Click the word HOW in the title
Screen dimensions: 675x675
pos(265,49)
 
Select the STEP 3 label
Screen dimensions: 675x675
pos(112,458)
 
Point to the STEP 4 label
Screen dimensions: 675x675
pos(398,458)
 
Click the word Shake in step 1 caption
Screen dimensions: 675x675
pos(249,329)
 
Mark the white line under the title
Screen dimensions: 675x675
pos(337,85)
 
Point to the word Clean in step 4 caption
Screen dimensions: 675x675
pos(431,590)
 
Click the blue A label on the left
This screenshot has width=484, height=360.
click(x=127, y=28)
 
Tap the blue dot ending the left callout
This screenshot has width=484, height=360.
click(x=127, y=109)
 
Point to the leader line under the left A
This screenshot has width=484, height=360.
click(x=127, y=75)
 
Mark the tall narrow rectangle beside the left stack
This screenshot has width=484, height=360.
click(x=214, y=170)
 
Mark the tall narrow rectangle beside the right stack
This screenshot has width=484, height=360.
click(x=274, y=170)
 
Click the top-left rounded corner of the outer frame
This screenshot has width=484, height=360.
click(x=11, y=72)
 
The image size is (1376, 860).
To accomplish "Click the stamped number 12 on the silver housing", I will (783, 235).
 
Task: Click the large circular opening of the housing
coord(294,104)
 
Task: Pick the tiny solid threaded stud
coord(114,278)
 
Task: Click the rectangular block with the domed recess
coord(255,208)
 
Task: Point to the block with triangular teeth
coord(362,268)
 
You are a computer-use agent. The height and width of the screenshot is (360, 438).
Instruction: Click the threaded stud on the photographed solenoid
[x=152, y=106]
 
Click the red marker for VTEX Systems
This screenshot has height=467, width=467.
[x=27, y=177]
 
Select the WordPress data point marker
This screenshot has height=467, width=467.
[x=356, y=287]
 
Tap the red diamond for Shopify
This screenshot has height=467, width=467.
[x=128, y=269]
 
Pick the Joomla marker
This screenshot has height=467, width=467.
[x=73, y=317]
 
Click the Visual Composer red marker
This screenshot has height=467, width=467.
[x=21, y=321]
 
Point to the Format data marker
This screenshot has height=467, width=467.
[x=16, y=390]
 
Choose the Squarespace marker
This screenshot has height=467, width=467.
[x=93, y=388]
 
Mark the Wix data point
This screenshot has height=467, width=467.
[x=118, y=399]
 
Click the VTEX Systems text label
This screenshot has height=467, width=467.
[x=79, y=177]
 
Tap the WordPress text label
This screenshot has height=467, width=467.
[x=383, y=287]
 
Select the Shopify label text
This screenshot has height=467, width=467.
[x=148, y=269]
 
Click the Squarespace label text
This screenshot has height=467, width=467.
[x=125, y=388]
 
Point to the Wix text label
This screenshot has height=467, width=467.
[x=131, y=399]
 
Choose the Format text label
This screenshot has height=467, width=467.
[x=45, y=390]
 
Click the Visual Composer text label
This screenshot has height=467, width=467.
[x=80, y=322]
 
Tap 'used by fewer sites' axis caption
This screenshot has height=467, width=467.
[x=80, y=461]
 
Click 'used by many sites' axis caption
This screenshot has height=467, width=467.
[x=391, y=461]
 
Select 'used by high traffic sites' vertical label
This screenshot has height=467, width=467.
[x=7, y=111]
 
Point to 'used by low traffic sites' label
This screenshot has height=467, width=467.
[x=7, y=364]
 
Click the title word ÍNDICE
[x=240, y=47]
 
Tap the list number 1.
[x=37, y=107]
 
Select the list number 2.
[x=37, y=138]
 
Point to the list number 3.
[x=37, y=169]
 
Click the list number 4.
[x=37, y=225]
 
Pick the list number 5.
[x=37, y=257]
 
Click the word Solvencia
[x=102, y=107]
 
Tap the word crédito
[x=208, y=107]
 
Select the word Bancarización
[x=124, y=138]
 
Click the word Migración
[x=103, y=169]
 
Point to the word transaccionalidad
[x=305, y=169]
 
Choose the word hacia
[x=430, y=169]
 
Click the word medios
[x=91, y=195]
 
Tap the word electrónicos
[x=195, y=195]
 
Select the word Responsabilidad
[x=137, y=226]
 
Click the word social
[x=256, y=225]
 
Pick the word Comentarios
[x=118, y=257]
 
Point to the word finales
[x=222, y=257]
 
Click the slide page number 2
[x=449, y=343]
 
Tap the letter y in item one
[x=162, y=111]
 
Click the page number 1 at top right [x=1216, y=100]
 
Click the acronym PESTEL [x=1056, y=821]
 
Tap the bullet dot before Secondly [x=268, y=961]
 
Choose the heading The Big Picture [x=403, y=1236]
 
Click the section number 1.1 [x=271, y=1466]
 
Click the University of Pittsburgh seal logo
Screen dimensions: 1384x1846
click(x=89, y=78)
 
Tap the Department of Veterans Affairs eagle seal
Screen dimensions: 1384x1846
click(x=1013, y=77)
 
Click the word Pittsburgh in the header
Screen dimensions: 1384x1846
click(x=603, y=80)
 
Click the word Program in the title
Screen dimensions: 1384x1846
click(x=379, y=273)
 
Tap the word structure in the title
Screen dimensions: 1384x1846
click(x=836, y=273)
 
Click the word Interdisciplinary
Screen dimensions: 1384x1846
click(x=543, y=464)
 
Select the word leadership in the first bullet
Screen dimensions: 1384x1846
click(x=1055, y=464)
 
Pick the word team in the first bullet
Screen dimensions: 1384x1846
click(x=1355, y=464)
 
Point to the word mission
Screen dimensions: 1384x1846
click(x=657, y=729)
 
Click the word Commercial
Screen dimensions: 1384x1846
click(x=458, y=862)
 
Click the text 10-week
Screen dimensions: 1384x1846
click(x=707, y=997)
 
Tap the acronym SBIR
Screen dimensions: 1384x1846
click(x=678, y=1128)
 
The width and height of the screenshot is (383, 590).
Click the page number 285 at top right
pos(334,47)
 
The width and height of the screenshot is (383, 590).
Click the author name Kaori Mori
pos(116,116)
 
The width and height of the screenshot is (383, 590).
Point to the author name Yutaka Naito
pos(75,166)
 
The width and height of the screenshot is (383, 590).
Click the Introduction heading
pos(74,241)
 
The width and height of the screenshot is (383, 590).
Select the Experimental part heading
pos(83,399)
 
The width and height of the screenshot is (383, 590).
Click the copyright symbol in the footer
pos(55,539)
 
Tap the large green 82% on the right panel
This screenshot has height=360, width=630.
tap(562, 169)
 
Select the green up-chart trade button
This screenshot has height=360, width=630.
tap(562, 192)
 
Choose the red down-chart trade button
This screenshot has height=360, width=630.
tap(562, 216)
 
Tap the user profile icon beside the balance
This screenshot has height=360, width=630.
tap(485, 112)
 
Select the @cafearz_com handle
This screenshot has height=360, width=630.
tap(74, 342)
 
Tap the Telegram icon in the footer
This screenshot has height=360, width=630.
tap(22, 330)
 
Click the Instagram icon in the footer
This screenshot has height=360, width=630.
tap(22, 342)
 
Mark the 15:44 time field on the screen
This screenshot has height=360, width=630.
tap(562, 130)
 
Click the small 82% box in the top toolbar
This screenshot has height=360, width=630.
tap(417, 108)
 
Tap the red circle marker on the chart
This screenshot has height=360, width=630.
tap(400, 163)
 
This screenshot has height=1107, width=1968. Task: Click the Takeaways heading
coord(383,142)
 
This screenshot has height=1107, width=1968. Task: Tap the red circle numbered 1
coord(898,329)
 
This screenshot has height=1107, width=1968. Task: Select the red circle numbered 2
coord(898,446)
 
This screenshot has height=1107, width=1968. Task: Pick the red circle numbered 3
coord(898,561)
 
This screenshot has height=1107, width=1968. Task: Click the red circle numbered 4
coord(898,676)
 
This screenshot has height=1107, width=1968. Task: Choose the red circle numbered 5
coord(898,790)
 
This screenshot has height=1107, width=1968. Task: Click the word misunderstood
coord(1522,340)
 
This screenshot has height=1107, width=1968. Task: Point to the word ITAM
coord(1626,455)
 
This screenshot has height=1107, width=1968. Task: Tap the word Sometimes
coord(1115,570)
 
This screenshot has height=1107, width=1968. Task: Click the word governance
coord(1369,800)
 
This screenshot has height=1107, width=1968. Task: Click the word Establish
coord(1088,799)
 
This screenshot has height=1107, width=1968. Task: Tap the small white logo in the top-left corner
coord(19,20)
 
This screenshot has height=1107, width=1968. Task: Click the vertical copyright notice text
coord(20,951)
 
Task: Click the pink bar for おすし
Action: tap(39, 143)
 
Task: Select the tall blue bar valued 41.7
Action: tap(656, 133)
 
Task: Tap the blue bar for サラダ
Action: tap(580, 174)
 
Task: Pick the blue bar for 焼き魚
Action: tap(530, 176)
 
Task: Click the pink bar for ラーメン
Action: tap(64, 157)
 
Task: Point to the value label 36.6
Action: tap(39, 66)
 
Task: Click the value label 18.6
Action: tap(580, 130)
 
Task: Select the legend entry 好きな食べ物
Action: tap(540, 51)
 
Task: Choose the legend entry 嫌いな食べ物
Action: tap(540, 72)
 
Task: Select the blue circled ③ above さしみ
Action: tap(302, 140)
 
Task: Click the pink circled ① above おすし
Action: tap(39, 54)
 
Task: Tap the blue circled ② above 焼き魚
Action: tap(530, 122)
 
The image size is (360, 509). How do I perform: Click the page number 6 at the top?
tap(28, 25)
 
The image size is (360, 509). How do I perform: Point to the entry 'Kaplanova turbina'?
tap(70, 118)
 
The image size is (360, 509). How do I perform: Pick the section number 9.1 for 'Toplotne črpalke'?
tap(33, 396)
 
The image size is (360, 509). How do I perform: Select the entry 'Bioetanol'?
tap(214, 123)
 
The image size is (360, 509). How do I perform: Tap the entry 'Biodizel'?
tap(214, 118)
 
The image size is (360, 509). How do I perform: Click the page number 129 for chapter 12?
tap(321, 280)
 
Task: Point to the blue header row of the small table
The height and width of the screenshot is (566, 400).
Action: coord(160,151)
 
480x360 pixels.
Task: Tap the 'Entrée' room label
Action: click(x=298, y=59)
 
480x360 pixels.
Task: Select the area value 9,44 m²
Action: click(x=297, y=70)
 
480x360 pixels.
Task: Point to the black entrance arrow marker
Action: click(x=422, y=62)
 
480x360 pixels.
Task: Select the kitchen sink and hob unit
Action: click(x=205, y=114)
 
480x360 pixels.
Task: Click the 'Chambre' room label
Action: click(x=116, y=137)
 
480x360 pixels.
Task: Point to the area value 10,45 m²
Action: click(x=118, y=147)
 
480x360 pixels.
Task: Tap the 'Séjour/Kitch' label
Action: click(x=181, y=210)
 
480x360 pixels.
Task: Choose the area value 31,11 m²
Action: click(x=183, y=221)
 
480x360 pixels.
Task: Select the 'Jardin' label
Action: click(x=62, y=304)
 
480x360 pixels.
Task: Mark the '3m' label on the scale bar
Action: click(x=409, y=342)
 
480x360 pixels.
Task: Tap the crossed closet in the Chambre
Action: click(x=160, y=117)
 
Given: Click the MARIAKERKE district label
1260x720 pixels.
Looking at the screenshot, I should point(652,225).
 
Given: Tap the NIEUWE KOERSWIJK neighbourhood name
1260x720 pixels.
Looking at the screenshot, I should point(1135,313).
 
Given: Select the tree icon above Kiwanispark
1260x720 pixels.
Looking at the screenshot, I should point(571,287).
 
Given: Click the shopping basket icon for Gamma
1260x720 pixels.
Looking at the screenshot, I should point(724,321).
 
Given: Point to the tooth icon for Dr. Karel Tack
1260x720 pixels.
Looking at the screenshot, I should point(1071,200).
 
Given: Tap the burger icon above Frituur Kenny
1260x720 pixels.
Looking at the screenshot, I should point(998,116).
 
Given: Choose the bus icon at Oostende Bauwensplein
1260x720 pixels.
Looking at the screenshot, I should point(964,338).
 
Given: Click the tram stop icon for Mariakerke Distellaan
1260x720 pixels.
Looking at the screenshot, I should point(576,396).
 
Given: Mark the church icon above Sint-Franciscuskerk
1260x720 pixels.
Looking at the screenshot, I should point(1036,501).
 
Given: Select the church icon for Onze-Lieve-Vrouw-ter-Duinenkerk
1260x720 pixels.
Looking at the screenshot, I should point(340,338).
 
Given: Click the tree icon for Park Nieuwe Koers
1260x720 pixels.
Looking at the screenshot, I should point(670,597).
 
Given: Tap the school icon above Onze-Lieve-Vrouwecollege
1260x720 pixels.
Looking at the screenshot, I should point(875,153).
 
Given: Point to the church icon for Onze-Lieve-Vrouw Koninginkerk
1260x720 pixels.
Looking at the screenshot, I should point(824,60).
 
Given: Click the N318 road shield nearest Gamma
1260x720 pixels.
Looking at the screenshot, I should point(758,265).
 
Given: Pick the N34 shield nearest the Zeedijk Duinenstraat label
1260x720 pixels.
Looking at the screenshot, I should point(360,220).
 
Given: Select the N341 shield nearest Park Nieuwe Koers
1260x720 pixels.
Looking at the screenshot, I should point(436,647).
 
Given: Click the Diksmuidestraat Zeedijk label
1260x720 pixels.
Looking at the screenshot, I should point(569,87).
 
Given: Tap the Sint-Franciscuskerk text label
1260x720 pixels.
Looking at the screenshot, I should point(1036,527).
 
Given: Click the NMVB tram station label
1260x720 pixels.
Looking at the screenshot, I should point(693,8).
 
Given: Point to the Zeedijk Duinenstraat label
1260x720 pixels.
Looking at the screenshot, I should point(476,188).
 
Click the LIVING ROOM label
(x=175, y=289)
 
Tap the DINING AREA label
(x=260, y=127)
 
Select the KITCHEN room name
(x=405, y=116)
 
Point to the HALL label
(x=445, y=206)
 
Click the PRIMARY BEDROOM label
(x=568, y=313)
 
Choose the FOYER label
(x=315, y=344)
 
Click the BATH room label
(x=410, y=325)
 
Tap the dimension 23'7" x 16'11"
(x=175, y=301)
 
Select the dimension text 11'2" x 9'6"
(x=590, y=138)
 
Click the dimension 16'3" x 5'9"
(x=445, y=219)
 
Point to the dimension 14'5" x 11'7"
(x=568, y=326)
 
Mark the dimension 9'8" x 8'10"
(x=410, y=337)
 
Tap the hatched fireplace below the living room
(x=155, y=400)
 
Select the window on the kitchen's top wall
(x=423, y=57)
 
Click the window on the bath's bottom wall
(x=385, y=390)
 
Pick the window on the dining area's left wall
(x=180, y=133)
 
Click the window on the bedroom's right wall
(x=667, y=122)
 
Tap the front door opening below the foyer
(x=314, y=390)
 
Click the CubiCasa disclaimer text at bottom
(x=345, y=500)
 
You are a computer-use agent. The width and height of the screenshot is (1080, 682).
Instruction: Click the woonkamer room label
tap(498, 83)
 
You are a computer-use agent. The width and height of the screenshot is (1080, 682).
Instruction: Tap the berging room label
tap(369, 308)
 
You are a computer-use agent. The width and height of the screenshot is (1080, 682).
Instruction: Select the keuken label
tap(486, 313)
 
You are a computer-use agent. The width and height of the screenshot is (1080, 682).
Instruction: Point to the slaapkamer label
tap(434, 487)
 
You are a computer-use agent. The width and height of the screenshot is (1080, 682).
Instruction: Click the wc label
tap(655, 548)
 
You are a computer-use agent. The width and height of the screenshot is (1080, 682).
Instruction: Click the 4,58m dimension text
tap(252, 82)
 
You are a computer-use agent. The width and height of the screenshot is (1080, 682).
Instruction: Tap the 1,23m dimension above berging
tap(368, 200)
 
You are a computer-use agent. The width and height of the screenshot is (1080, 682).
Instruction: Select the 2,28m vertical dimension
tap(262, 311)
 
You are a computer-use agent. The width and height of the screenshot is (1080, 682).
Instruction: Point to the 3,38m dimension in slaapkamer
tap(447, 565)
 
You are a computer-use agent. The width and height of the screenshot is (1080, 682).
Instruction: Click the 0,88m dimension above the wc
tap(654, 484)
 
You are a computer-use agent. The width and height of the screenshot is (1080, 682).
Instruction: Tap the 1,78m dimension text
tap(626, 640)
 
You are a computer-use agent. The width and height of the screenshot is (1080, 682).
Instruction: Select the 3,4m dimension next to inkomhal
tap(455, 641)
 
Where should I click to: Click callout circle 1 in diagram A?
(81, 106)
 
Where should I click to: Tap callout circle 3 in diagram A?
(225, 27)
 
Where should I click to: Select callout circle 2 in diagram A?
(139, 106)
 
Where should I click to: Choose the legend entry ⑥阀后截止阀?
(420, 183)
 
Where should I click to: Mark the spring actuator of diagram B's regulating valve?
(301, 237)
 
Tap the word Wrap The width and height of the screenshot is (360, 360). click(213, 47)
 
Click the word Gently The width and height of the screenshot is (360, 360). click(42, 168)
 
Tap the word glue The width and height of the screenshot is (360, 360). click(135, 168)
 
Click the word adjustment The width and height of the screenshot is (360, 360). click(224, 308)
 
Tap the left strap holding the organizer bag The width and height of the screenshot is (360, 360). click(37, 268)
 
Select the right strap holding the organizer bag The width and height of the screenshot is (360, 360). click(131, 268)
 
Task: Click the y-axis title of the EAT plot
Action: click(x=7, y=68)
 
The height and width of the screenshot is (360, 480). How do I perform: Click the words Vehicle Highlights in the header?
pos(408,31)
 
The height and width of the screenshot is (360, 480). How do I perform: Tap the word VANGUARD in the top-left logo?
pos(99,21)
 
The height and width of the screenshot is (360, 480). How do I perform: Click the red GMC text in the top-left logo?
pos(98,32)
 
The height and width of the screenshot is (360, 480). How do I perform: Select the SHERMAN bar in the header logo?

....................

### INSTRUCTIONS FOR THE TASK
Output the material from the line containing "the word Establish" down to the line containing "Action: tap(39, 66)", both included, as a Markdown table with the columns Row and Entry. Number each line in Row, put its text in Entry, and leave out blank lines.

### COMPLETE OUTPUT
| Row | Entry |
|---|---|
| 1 | This screenshot has height=1107, width=1968. Task: Click the word Establish |
| 2 | coord(1088,799) |
| 3 | This screenshot has height=1107, width=1968. Task: Tap the small white logo in the top-left corner |
| 4 | coord(19,20) |
| 5 | This screenshot has height=1107, width=1968. Task: Click the vertical copyright notice text |
| 6 | coord(20,951) |
| 7 | Task: Click the pink bar for おすし |
| 8 | Action: tap(39, 143) |
| 9 | Task: Select the tall blue bar valued 41.7 |
| 10 | Action: tap(656, 133) |
| 11 | Task: Tap the blue bar for サラダ |
| 12 | Action: tap(580, 174) |
| 13 | Task: Pick the blue bar for 焼き魚 |
| 14 | Action: tap(530, 176) |
| 15 | Task: Click the pink bar for ラーメン |
| 16 | Action: tap(64, 157) |
| 17 | Task: Point to the value label 36.6 |
| 18 | Action: tap(39, 66) |